According to the federal data agency, while high school graduates are making wage gains, the wages earned by post-secondary school degree holders are either remaining flat or decreasing (as in the case of male post-secondary school degree holders). This showed that education did not lead to greater increases in wages, for the short-term at least.
Statistics Canada studied the data on the earnings of the two groups for two different time periods – from 2000 to 2002 and then, from 2010 to 2012. Between these two periods, males having a high school diploma as their highest level of education registered an increase in wages of nine percent. Similarly, women belonging to the same educational group showed an increase of 11 percent in their salaries.
In comparison, the data agency found that the average real hourly wages of young male bachelor’s degree holders remained unchanged, even as their female counterparts registered an increase in their average real hourly wages of five percent.
Experts – like public policy professor Ken Coates – felt that this study revealed that people placed undue emphasis on the knowledge economy, which had not resulted in the creation of many knowledge-based jobs. As a result, the country’s natural resource economy, along with the service industry, had been responsible for powering the country’s growth.
The study also revealed that post-secondary degree holders continued to earn more than their lesser-educated peers did, but not by much. Data showed that for every $1 earned by a male degree holder between 2010 and 2012, a high school graduate earned 75 cents – a marginal rise from 68 cents in the previous decade.
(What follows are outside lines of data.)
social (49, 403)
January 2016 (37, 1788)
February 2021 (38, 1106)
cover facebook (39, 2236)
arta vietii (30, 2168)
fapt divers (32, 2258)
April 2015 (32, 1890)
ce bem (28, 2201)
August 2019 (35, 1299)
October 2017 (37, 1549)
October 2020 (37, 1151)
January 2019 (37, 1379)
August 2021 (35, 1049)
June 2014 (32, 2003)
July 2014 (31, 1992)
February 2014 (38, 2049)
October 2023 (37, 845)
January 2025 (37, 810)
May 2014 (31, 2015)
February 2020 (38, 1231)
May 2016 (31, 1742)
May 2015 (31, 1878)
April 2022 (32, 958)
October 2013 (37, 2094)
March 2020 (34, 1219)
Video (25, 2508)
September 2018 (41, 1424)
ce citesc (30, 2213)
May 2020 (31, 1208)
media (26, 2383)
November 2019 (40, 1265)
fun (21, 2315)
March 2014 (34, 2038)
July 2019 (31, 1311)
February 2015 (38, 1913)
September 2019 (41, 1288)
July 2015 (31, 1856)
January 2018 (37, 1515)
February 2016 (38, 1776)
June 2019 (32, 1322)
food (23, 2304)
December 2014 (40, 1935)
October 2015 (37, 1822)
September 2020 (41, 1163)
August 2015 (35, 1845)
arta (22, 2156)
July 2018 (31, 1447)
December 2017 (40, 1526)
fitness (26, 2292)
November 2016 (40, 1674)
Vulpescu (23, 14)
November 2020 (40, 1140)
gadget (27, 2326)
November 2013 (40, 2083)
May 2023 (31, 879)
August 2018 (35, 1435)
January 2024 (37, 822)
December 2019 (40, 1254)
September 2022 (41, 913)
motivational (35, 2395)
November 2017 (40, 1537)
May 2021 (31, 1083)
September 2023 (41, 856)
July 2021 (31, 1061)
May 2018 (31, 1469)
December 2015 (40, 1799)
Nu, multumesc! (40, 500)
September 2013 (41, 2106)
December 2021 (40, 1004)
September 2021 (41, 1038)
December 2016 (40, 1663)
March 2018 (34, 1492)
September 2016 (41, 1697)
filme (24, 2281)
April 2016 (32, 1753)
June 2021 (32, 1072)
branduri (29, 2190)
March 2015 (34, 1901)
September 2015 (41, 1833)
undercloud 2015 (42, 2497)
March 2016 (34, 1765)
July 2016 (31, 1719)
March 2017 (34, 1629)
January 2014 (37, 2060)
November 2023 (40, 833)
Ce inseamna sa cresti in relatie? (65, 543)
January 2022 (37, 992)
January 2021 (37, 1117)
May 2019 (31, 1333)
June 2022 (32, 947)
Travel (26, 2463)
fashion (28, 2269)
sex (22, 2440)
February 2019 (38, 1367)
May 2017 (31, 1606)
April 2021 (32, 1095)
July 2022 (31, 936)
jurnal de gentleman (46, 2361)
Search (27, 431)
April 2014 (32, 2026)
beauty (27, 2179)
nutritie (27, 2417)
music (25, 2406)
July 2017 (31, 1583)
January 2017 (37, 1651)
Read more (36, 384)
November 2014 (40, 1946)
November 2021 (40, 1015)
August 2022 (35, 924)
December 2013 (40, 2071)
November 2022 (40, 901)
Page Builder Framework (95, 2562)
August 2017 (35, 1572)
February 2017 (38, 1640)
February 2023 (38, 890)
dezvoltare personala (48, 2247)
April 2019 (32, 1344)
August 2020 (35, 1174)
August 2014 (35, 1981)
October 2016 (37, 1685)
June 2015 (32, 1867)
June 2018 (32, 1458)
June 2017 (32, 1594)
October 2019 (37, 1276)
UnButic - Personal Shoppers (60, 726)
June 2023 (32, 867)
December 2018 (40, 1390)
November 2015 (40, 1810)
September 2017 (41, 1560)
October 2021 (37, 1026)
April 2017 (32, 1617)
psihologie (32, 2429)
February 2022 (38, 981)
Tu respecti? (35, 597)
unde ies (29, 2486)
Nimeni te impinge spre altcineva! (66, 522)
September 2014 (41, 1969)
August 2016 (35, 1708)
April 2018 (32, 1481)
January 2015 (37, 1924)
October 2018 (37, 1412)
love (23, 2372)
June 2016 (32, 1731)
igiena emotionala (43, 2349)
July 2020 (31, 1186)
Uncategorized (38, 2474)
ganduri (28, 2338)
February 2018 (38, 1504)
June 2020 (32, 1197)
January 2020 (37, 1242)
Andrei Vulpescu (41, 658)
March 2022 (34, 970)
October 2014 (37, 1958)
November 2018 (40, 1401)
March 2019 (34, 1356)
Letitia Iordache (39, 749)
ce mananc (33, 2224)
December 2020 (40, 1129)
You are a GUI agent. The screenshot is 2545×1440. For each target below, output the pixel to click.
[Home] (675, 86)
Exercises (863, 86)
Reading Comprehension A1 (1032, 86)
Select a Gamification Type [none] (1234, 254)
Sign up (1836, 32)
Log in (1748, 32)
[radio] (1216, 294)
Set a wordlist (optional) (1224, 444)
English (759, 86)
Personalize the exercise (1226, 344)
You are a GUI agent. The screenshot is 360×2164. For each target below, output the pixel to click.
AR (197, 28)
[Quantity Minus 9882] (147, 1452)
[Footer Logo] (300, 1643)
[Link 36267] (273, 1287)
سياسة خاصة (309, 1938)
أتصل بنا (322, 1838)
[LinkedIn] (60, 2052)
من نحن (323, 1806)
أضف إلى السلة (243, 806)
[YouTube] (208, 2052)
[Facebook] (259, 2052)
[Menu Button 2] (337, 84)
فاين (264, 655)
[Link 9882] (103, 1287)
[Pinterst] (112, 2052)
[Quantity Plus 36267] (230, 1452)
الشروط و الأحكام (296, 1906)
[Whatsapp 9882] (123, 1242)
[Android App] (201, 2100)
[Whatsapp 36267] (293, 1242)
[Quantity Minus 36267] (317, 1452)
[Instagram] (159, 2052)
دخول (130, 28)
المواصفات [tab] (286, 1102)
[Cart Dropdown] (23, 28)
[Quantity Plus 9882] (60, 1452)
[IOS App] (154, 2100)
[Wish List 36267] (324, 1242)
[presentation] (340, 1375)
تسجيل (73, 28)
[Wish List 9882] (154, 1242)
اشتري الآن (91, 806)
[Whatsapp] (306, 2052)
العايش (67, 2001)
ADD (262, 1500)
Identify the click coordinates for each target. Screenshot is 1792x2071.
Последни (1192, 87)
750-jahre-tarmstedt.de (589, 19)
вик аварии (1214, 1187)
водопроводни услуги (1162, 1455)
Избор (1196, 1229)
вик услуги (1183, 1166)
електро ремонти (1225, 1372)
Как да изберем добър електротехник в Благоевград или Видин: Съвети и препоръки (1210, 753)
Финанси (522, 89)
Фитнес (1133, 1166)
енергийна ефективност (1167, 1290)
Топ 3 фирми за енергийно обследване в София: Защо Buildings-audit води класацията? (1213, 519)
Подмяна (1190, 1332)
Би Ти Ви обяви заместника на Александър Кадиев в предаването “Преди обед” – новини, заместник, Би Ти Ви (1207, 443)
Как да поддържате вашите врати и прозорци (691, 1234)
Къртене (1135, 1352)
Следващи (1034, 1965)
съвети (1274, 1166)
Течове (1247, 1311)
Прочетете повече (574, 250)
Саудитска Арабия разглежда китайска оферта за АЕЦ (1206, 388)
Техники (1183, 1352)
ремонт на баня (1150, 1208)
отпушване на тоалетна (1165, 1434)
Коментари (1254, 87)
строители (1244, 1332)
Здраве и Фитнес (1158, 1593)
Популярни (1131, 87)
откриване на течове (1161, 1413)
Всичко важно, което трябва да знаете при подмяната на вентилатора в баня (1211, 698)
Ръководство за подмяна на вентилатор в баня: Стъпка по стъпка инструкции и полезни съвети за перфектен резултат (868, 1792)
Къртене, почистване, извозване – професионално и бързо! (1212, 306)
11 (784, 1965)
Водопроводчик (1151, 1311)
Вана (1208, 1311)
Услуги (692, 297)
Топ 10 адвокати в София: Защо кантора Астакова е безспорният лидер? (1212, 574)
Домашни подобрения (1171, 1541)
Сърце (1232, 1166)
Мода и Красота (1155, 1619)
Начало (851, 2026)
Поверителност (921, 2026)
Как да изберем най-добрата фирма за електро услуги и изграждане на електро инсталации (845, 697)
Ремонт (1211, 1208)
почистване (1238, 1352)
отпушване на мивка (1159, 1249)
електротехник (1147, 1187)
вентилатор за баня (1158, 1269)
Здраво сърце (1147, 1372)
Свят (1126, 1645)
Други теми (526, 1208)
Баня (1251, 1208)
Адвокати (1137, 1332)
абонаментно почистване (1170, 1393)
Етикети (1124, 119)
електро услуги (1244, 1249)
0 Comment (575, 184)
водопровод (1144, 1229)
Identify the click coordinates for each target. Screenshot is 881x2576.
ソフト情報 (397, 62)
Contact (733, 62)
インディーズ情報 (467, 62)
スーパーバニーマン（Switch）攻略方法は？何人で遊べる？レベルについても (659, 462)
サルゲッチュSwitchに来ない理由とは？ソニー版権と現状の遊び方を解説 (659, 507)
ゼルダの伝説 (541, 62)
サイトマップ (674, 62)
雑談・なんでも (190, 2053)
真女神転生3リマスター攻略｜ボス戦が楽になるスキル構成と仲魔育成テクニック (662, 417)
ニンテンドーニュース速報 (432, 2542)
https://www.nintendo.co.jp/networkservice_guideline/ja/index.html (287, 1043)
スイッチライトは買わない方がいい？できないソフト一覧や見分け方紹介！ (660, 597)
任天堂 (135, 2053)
Similarly, for every $1 earned by a female college or university degree holder, a female high school graduate earned 78 cents – up from 74 cents a decade ago. Statistics Canada attributes a third of the narrowing of the wage gap for women to the fact that many provinces have increased their minimum wages.
While the data agency declared that individuals with a higher education had a greater likelihood of having jobs, high school graduates were doing comparatively better in terms of salary growth, even though few high school graduates preferred sticking to just a high school diploma, without looking to pursue a higher education.